170 HP was on the lower end of what Pokemon-EX typically had, but was still enough to take a hit. The exception, outside of absurdly strong attacks, was against some Psychic-types like Garbodor or Espeon-GX due to that Weakness. Psychic was a rather good type, making this a potential problem. The Retreat Cost was very nice, at just 1, and with Espeon-EX wanting to typically use a cheap attack once and then get out of there, it was nice to have.
Miraculous Shine was the one thing Espeon-EX had going for it. Requiring just a Colorless Energy, it had you devolve each of your opponent’s evolved Pokemon and put the highest Stage Evolution card on it into the opponent’s hand. Putting it back in the opponent’s hand meant that it would, in many cases, be expected to punish Rare Candy use, though Rare Candy was at a general low point at the time. The drop in HP was the bigger prize here most of the time, and decks with Pokemon such as Decidueye-GX or Alolan Ninetales-GX could spread a bunch of damage around and then use Espeon-EX to get multiple Prizes at once. This took some time, but did work with the general goal of those sorts of decks already and it wasn’t like this addition took much deck space.
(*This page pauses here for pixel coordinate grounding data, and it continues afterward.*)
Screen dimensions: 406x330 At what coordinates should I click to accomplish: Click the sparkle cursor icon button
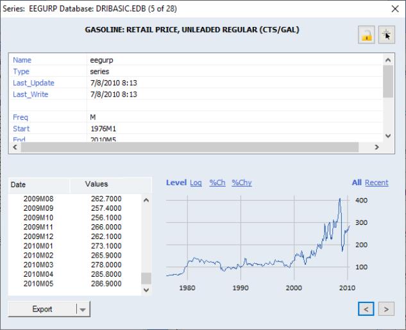point(387,36)
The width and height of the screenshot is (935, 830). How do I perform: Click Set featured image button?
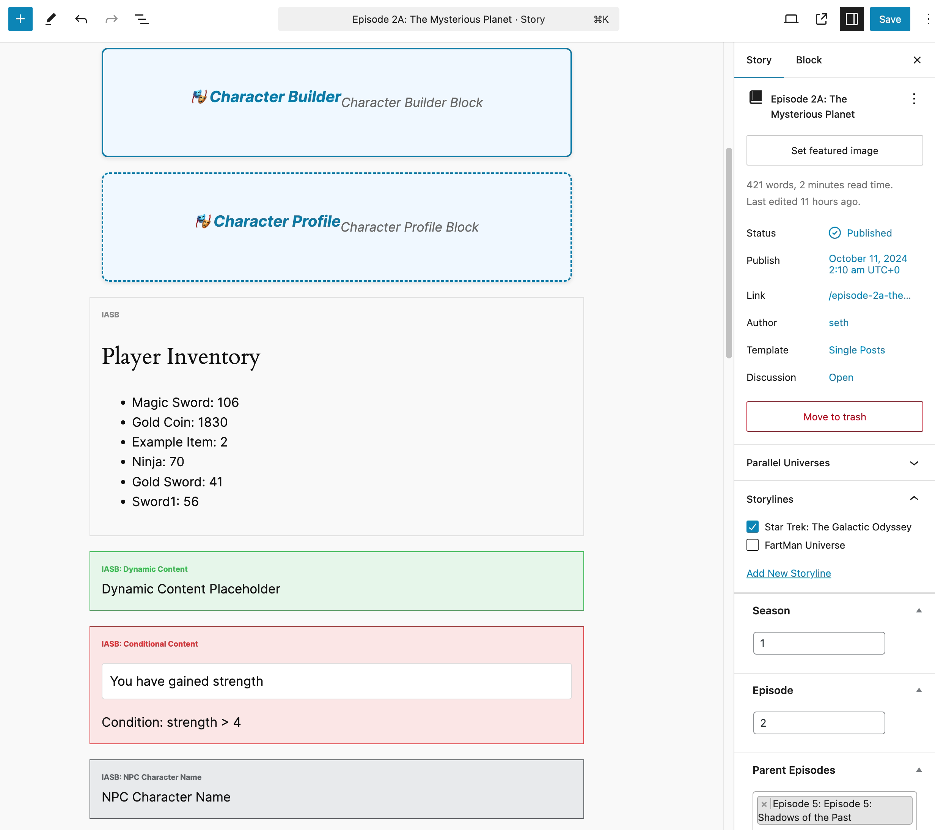[x=834, y=150]
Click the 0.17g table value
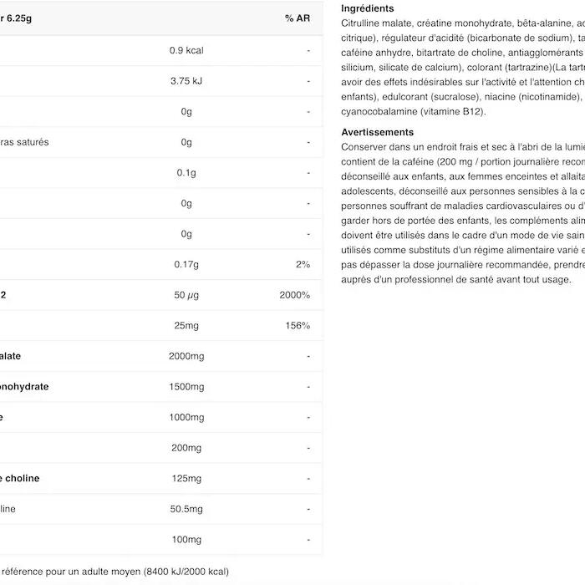Screen dimensions: 585x585 coord(186,264)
Psyshock was bad. 70 damage for 3 Energy? Even ignoring effects on the opponent’s Active Pokemon didn’t save that.
Espeon-EX was a nice addition to any deck that could spread a bunch of damage around over the course of a game. Forcing the lower HP of a lower-Stage Evolution to get Prizes was a nice trick. It would have some rough games, as anything that worked as a Basic Pokemon, such as any Pokemon-EX, didn’t have to worry about this at all, but you could get away with those occasional games when you only needed 1 Energy and took up only 1 slot in a deck. Espeon-EX had Decidueye-GX as a good natural partner and you’d see it show up in quite a few decks built around it.